Ausstellung
Die Geschichte der Verschwörungstheorien
Frauen, die einen Pakt mit dem Teufel schlossen und als Hexen verbrannt wurden, die große jüdische Weltverschwörung oder die CIA, die für das Attentat am 11. September 2001 verantwortlich ist: Immer geht es um eine kleine Minderheit, die sich im Geheimen gegen die Mehrheit verschworen hat, um ihr zu schaden. Verschwörungstheorien sind keine Erfindung der Gegenwart, doch die Corona-Pandemie hat ihnen zu neuer Intensität verholfen. Heute öffnet im Lëtzebuerg City Museum eine Ausstellung zu dem Thema.

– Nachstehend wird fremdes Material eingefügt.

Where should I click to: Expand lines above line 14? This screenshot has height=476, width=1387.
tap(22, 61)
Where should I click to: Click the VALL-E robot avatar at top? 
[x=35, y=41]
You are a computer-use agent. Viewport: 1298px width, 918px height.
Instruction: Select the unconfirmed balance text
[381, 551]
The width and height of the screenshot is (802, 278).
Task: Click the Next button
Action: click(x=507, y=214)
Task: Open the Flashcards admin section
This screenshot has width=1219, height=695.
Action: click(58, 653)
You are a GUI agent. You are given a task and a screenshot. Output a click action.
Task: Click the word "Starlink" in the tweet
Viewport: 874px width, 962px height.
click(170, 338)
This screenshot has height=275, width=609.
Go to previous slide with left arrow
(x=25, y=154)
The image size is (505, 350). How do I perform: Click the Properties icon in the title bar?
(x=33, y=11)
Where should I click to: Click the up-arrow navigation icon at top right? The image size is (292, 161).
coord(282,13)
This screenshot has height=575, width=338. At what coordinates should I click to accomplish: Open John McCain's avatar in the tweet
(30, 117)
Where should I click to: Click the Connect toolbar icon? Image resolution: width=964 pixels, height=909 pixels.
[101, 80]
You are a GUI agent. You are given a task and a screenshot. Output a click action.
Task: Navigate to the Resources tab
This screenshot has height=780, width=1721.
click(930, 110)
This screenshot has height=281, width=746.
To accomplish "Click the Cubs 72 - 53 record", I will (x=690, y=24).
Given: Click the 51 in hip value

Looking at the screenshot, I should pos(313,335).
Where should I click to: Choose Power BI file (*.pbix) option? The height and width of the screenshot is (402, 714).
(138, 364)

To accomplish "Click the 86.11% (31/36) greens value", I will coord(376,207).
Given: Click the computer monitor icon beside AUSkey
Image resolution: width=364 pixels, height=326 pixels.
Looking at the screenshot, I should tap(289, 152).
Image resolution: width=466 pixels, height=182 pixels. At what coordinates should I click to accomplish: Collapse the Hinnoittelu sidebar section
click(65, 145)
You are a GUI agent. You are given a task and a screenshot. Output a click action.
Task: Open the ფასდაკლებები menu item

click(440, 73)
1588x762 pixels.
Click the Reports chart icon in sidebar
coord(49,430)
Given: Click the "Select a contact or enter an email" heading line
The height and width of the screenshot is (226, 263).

Bill Gates als modernes Opfer einer Verschwörungstheorie Foto: Les 2 Musées de la Ville de Luxembourg/Soubry Charles
„Achtung! Wichtig! Fakten über Corona, die ihnen Staat und Mainstreampresse nicht mitteilen“ ist ein Flyer überschrieben, der in diesen Tagen in etlichen Briefkästen landete. Bei den Fakten, die die „Lügenpresse“ Ihnen „selbstverständlich“ vorenthält, handelt es sich um Halbwahrheiten und Lügen in Zusammenhang mit der Covid-19-Pandemie: über die Nutzlosigkeit von PCR-Testen und Masken und die „angebliche“ Gefährlichkeit des Virus selbst. Die Kirsche auf dem Kuchen ist die Behauptung, es gebe keine Ansteckung von Viren von außerhalb des Körpers.